Многие из вас знают меня во всей моей жизни. Вся моя жизнь открыта перед вами. Вы ведь прекрасно знаете, что я был пять лет в соборе и жил в самом собореИмеется в виду Елоховский Богоявленский патриарший собор. — Прим. ред..
Как войдете в собор, на правой стороне будет отгорожена такая, ну, что ли комната. Она разделена на две части. В одной части уборщицы раздевались, а в другой части я жил. Там была громадная батарея, рассчитанная на то, чтобы давать тепло на весь храм. Эту батарею никто не уменьшил, даже отключателя там не сделали. На другой стороне — там все было устроено так, как нужно, потому что там была такая особа, которая была слишком близка к тому человеку, который тогда был во главе храма. А тут никого не было и ничего не было. Как затопят — дышать нечем, как прекратят топку — мерзнешь.

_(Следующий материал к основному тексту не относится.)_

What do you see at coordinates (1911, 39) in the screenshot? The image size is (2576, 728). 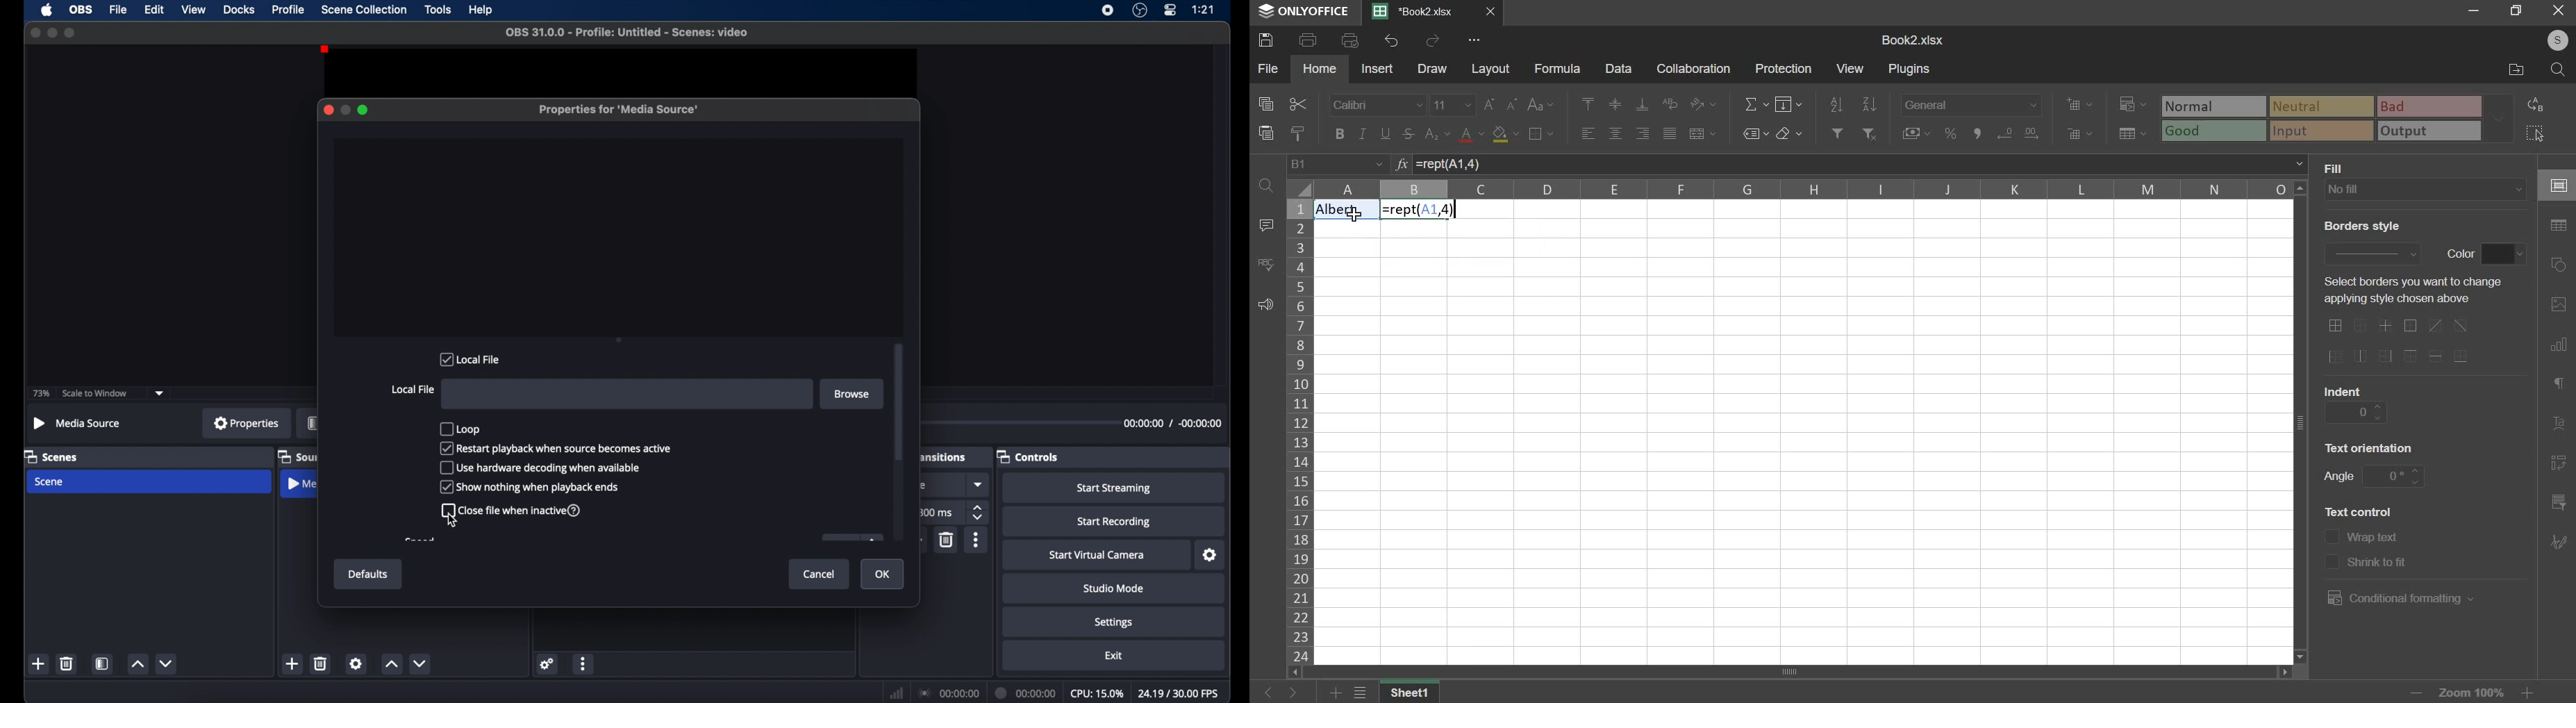 I see `spreadsheet` at bounding box center [1911, 39].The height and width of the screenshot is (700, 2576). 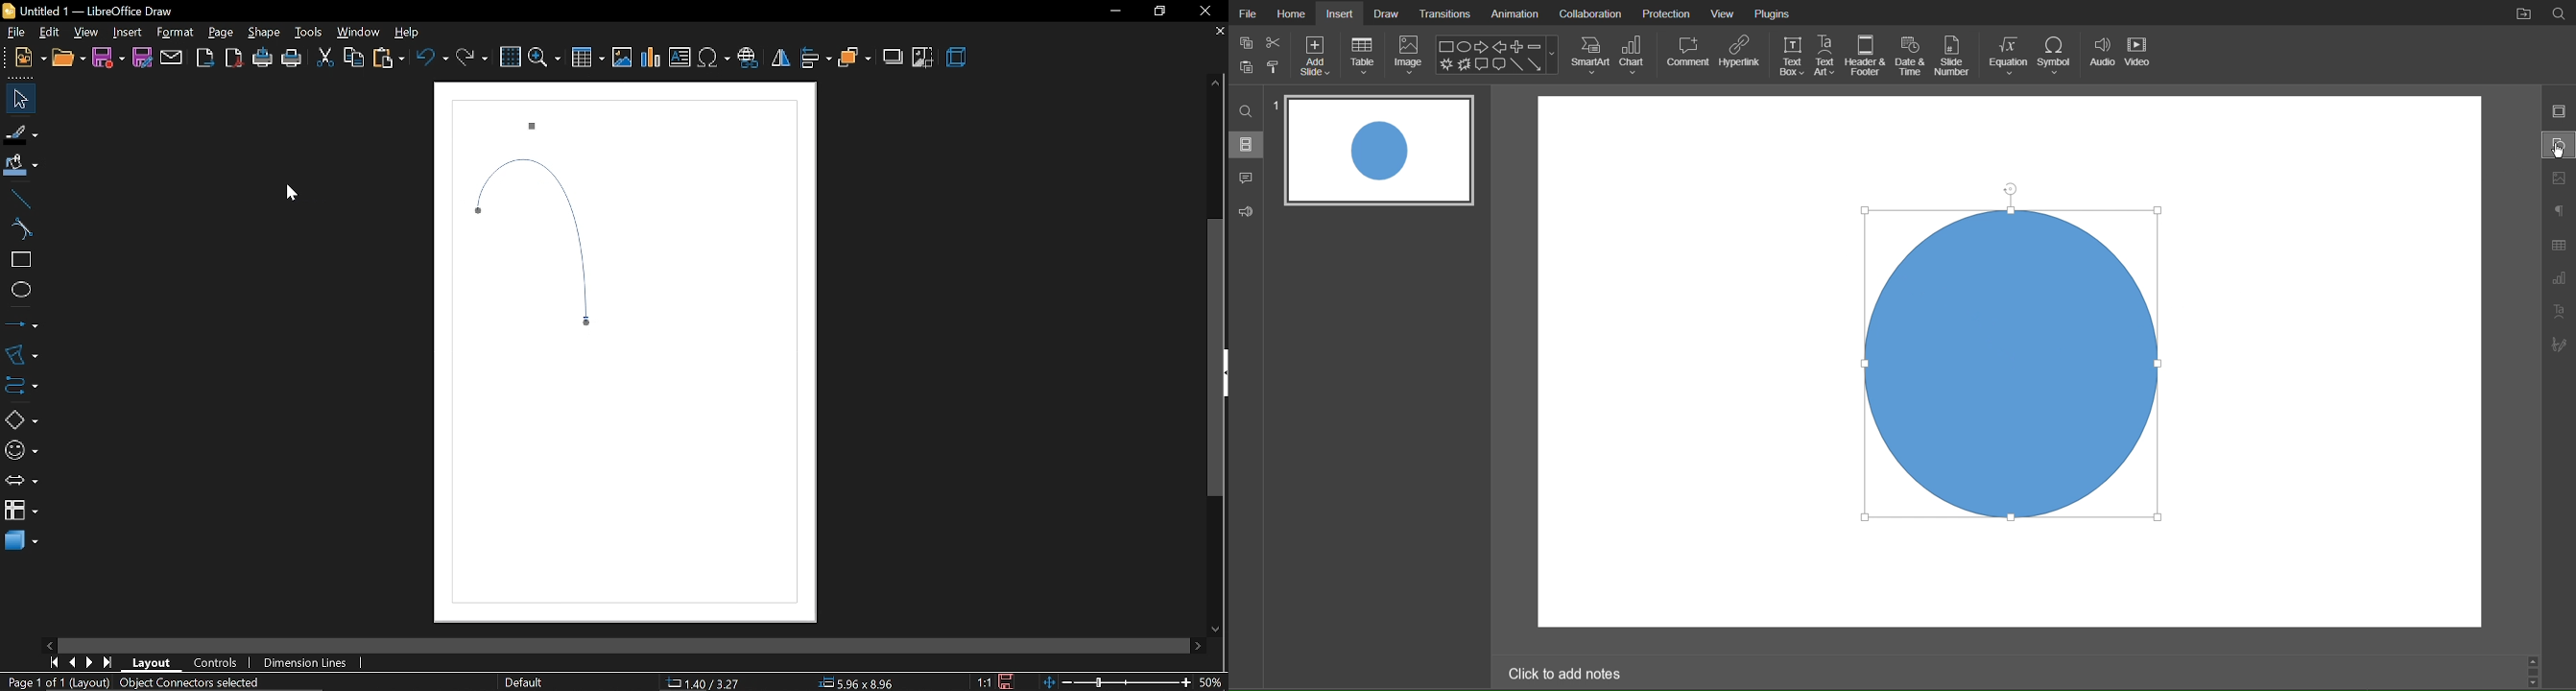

Вы меня простите, мне приходится уже как бы хвастаться перед вами, но давайте уж до конца поговорим сегодня о том, о чем нам необходимо поговорить. Так вот, дорогие мои, а улица, вы знаете, там очень шумная, ночью там грузовики шли и стук был невозможный. А окно выходило как раз вот на эту улицу.

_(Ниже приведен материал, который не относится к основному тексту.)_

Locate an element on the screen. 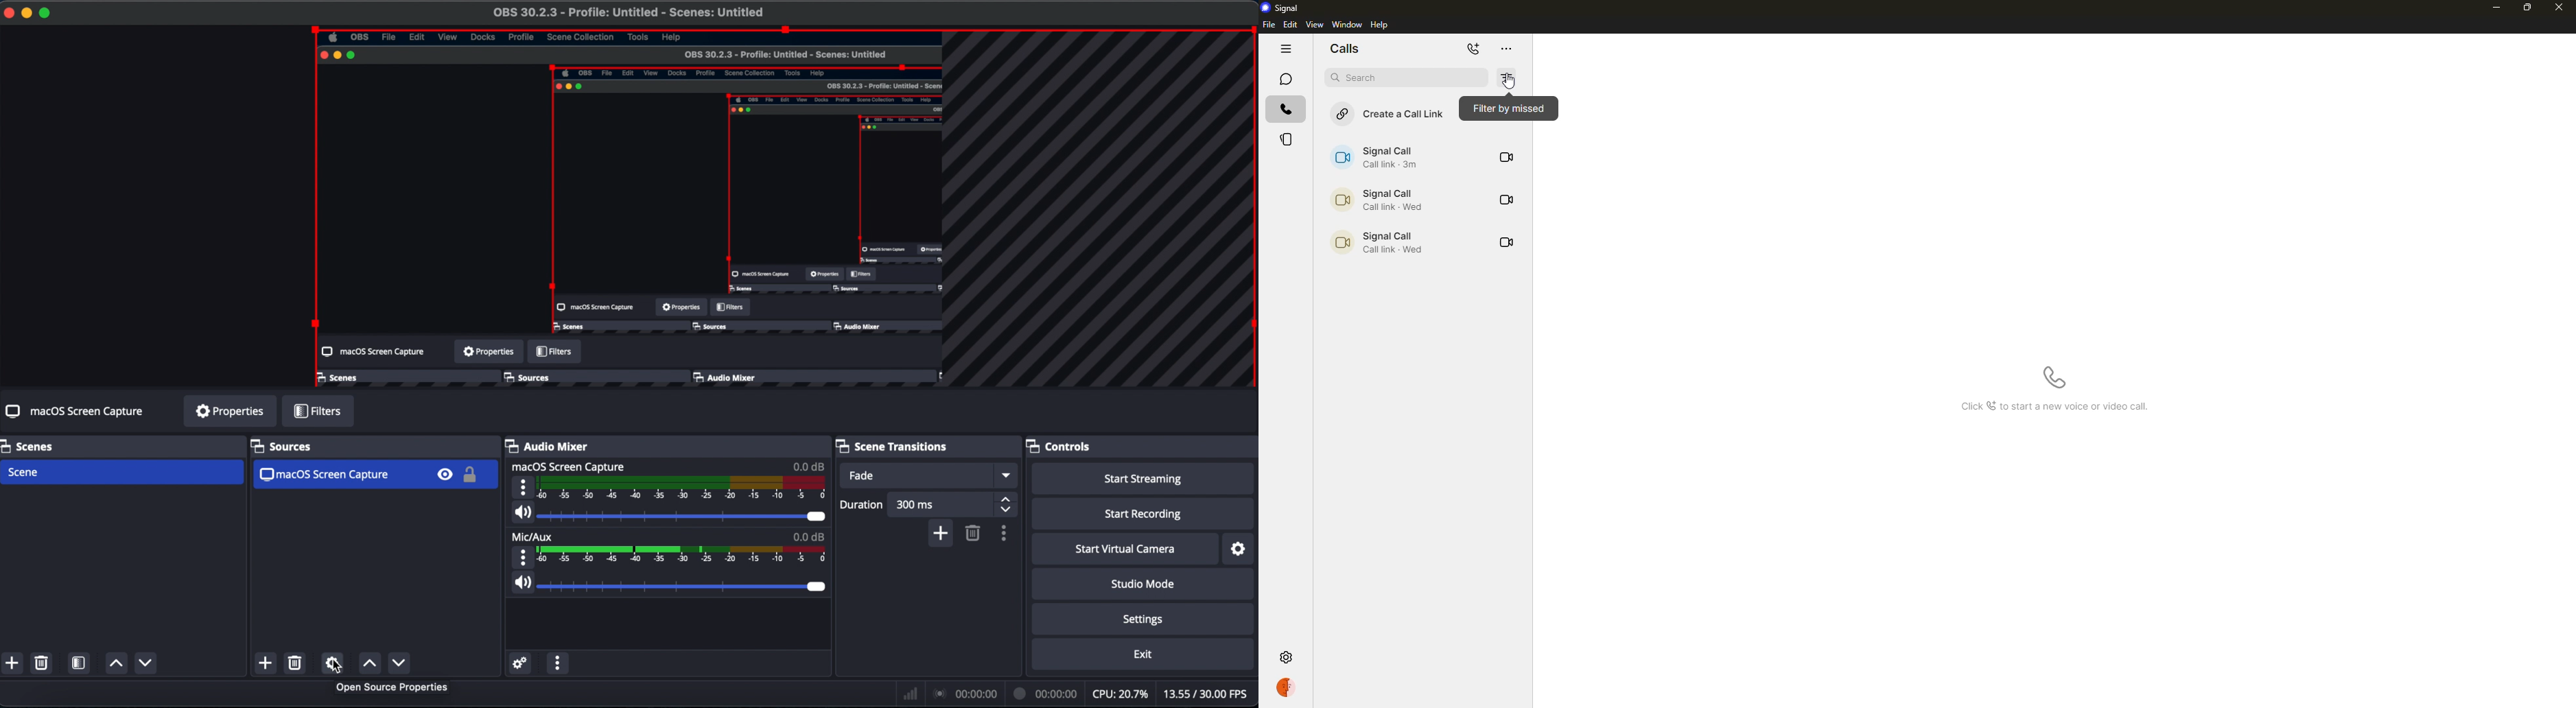 This screenshot has width=2576, height=728. exit is located at coordinates (1144, 655).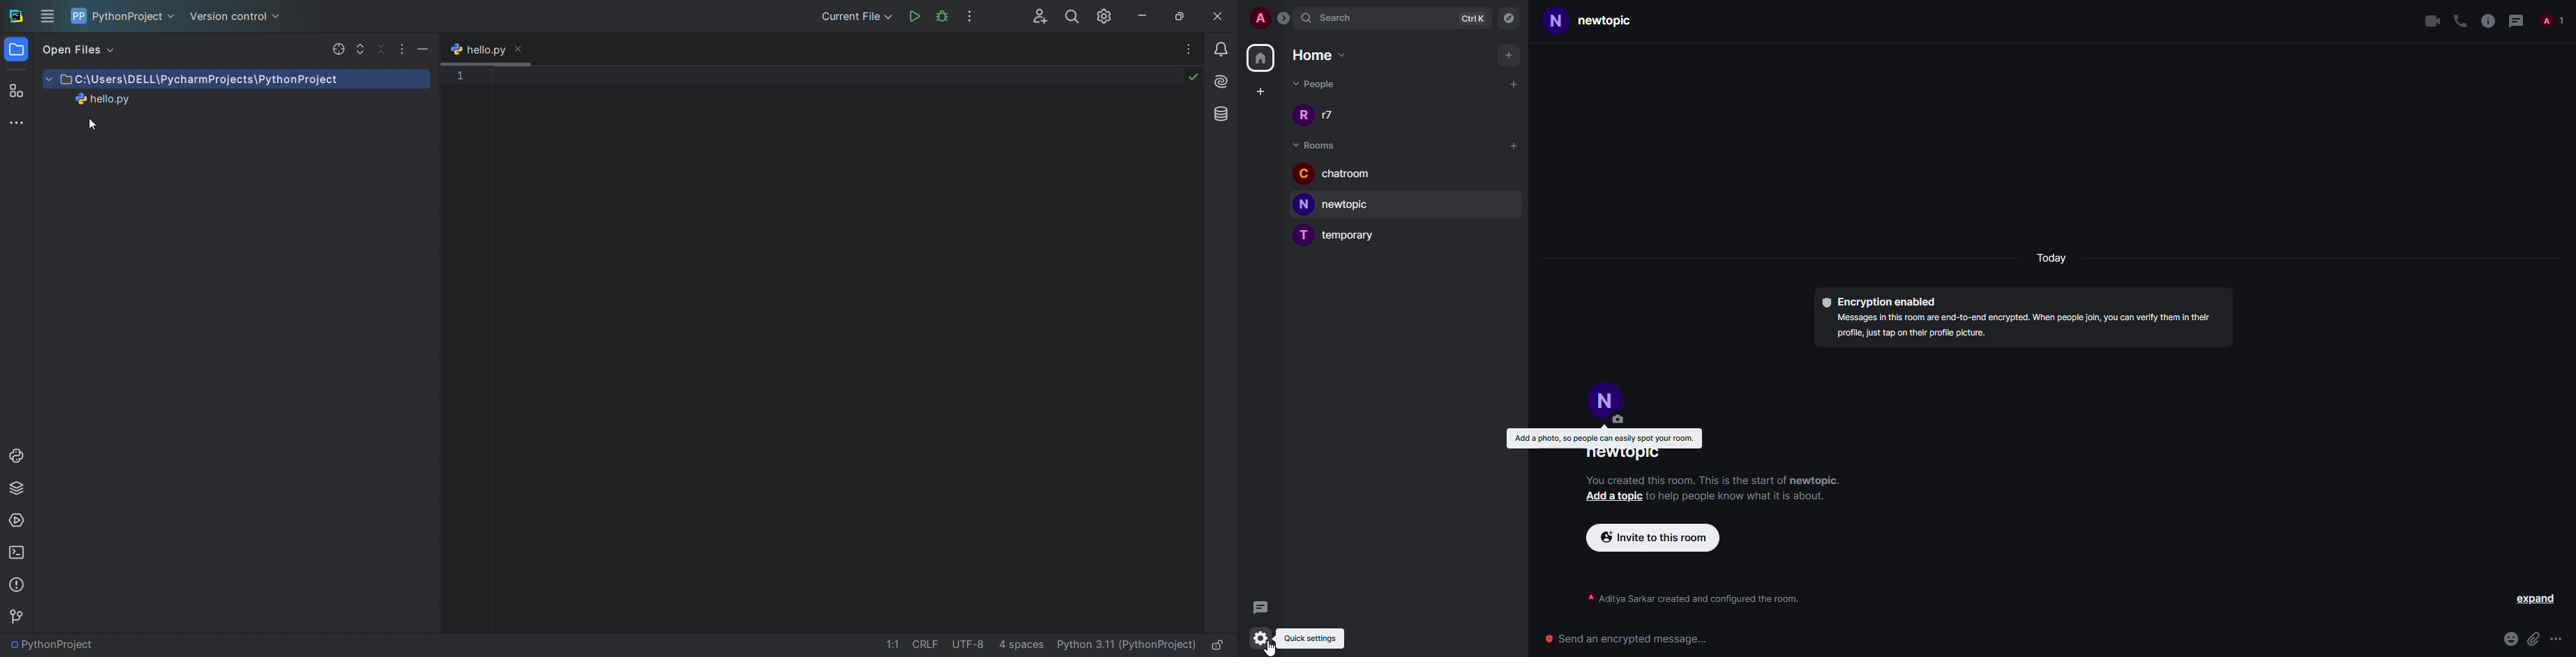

Там я служил пять лет. Мог ли я жить где-нибудь в другом месте? Конечно, нет. Меня многие приглашали, просили, чтобы я у них ночевал. Прекрасные люди — прекрасные, заслуживающие полного доверия. Но я оставался в храме. Утром и вечером. Служил утром, служил вечером, и опять служил утром. Один день в неделю я был свободен, когда я уезжал на дачу. Вот так я там и жил.

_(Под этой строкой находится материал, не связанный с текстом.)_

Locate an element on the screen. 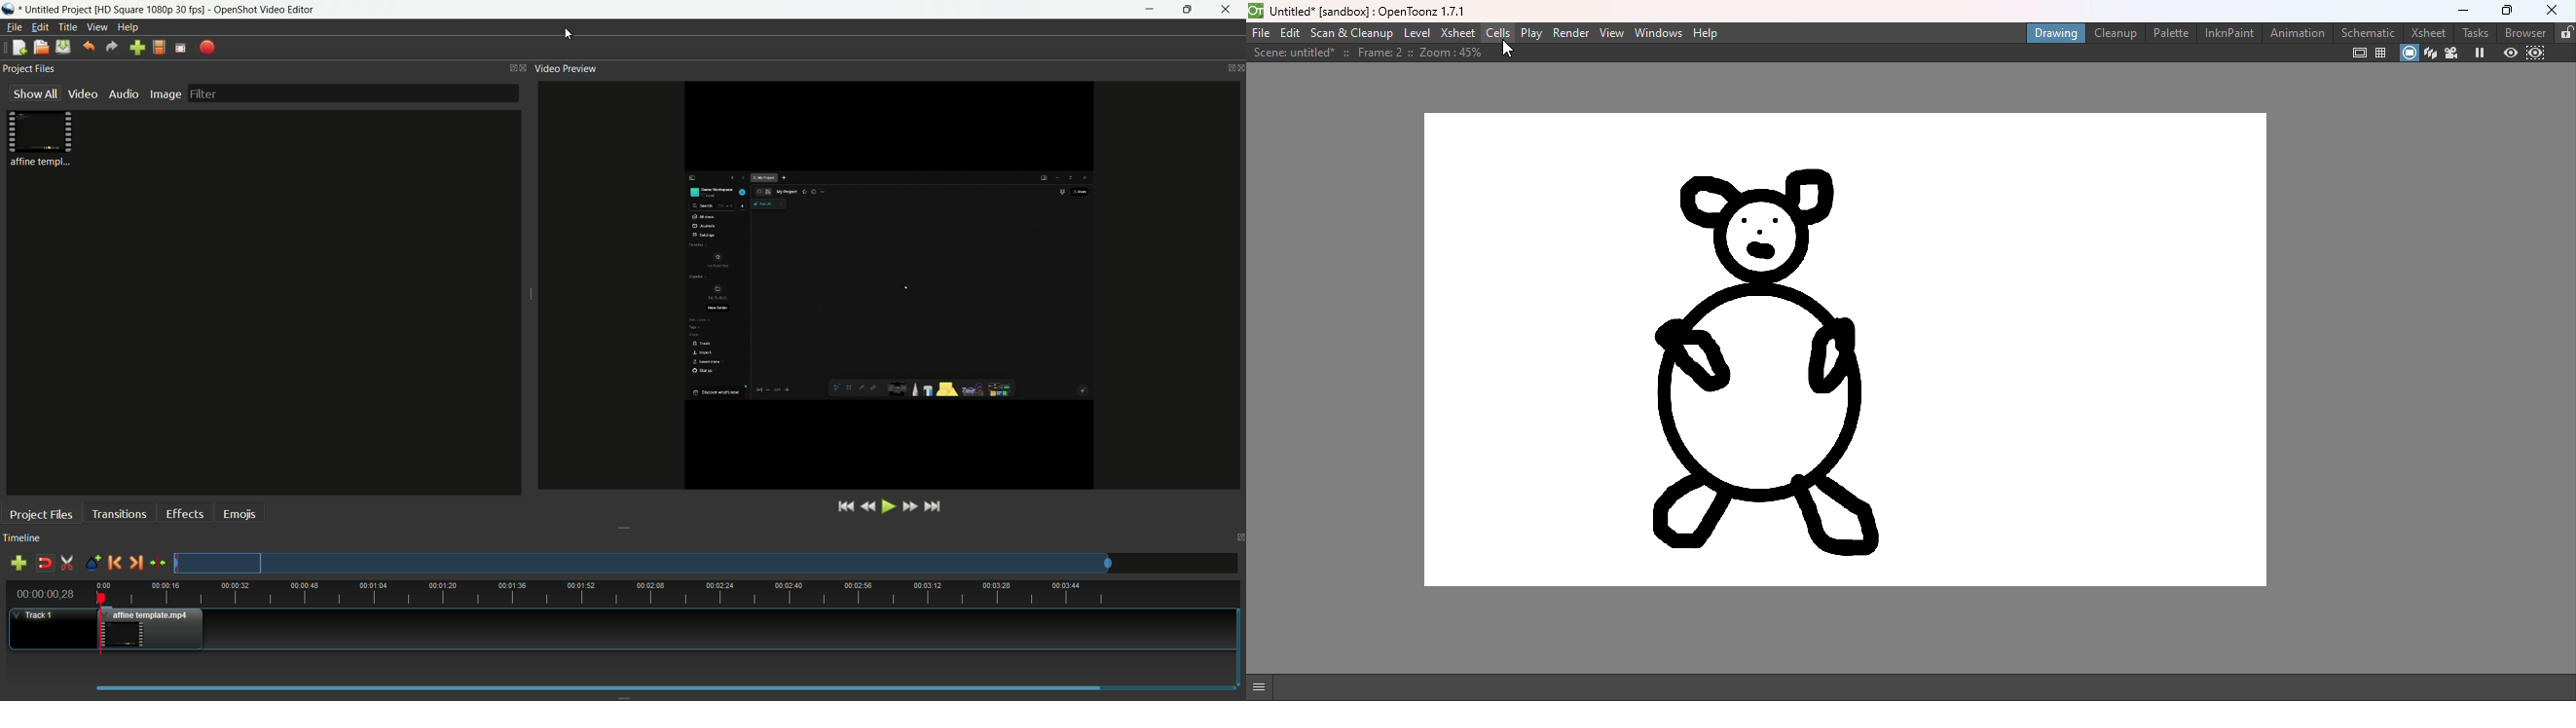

Простите за то, что я это говорю, но фактически собор был на мне. Не на настоятеле, не на протопресвитере Николае, весь собор был на мне. Там по две литургии в день. На ранней я помогал, позднюю служил. Вечером акафисты. Вы же знаете, что там был акафист, и сейчас идет акафист иконе Божией Матери «Взыскание погибших», — я всегда его служил. В среду был акафист святителю Николаю — я его тоже служил с ними. В пятницу бывали акафисты иконе Казанской Божией Матери. Иногда и на ранней литургии тоже служил…
Спросят: а почему ты служил, почему ты так мучился? Да потому, что Господь меня привел на такое место, я и должен был отдать все свои силы. Нужно было бы умереть — я бы умер там. Что я мог сделать? Я там служил!
Но и тогда уже обнаружилось мое полное несогласие с управлением нашей церкви. Какое оно — я вам разъясню.
Но пришлось мне оттуда перейти в церковь около Курского вокзала — Покровскую церковь. Там я тоже пять лет служил и там я тоже жил при храме. А как я жил при храме — Матреша у нас здесь есть, она вам может рассказать, потому что она сопутствует мне. Покойница мать Ефимия была и Матреша — вот они знают, как я там жил.
Первые годы я жил там, как вам сказать (показывает): вот котел, который отопляет храм, здесь уголь. А две ступеньки выше — маленькая, не комнатка, и даже не чулан какой-нибудь, а просто, ну, закуток, я даже не знаю, для какой цели он был. Там не было ни отопления, ни вентиляции, там не было ни света — там ничего не было, кроме сырости. Вот Царство Небесное этой дорогой матушке Ефимии: она ближе к концу всенощной выходила, зажигала там керосинки или что-то такое, высушивала одеяльце, которое там лежало, даже не то, что высушивала, а чтобы оно хоть потеплее было… Вот так я там и жил. И там я жил пять лет. Правда, потом мне удалось построить двухэтажную пристройку. Наверху была крестильня, а внизу — помещение…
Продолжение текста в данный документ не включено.